So I feel pretty much the same way than you about tired Tolkien pastiches (though I love Tolkien,) but what I don't get why you care so much about what other people do. I was bored of tolkienism and medievalism too, and I made a setting that is not at all like that. And I know you have as well. But if other people find classic Tolkien-inspired fantasy to be appealing, why does it matter to you? Let everyone do what they want.
Oh, sure. Whatever you want in your home game. Knock yourself out and I'll do the same.
But, whenever we start looking for something to buy - some a la carte setting option - it's hard to find stuff that isn't very traditional where each race/species has it's place and, while there might be a couple of exceptions, pretty much everywhere in that setting, every supplement for that setting, every module for that setting, follows that same traditional rut.

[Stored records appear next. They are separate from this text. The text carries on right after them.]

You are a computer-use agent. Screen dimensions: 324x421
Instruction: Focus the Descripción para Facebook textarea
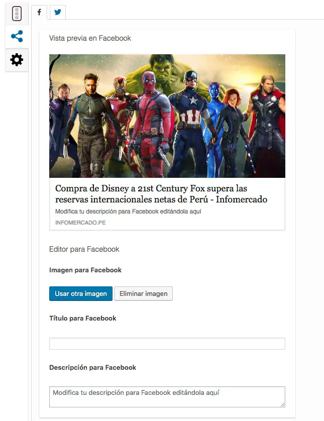[x=167, y=397]

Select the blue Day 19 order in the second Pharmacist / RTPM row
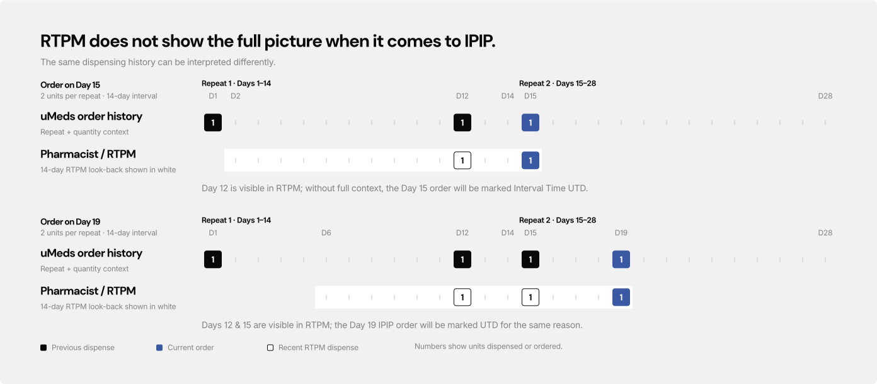tap(621, 297)
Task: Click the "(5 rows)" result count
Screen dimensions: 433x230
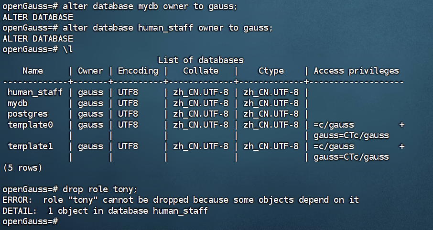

And, to top it off, if some writer wants to deviate from the formula and change something up in one of those settings, the canon police descend like big, heavy stone things and scream bloody murder. Thou Shalt NOT have Dragonborn in this setting. Heck, just getting a fairly cosmopolitan location that's made up of PHB races, never minding the weirder stuff, is practically impossible. I mean, good grief, the very first scene in Waterdeep Dragonheist the party is in the Yawning Portal, a place that should be very cosmopolitan, and this is the introduction to the scene:
Waterdeep Dragon Heist P 21 said:
You sit around a sturdy wooden table lit by a brightly burning candle and littered with plates cleard of food and half-drained tankards. The sounds of gamblers yelling and drunken adventurers singing bawdy songs nearly drown out the off-key strumming of a young bard three tables over.
Then all the noise is eclipsed by a shout: "Ya pig! Like killin' me mates, does ya?" Then a seven foot tall half orc is hit by a wild swinging punch from a male human whose shaved head is covered with eye-shaped tattoos. Four other humans stand behind him, ready to jump into the fray. The half-orc cracks her knuckles, roars, and leaps at hte tattooed figure - but before you can see if blood is drawn, a crowd of spectators clusters around the brawl. WHat do you do?
((Note, typos mine))
Again, five humans? These are Xanathar thugs. Very much zero reason why there'd be five of them. Then, after the dust settles, you meet with Volo (human), the seven "Yawning Portal Friendly Faces" NPC's that you can meet are six humans and a half-orc, and about the only actual non-PHB NPC in the place that's actually talked about is a bloody troll that crawls up through the floor.
For a "Cosmopolitan" center, it seems awfully human.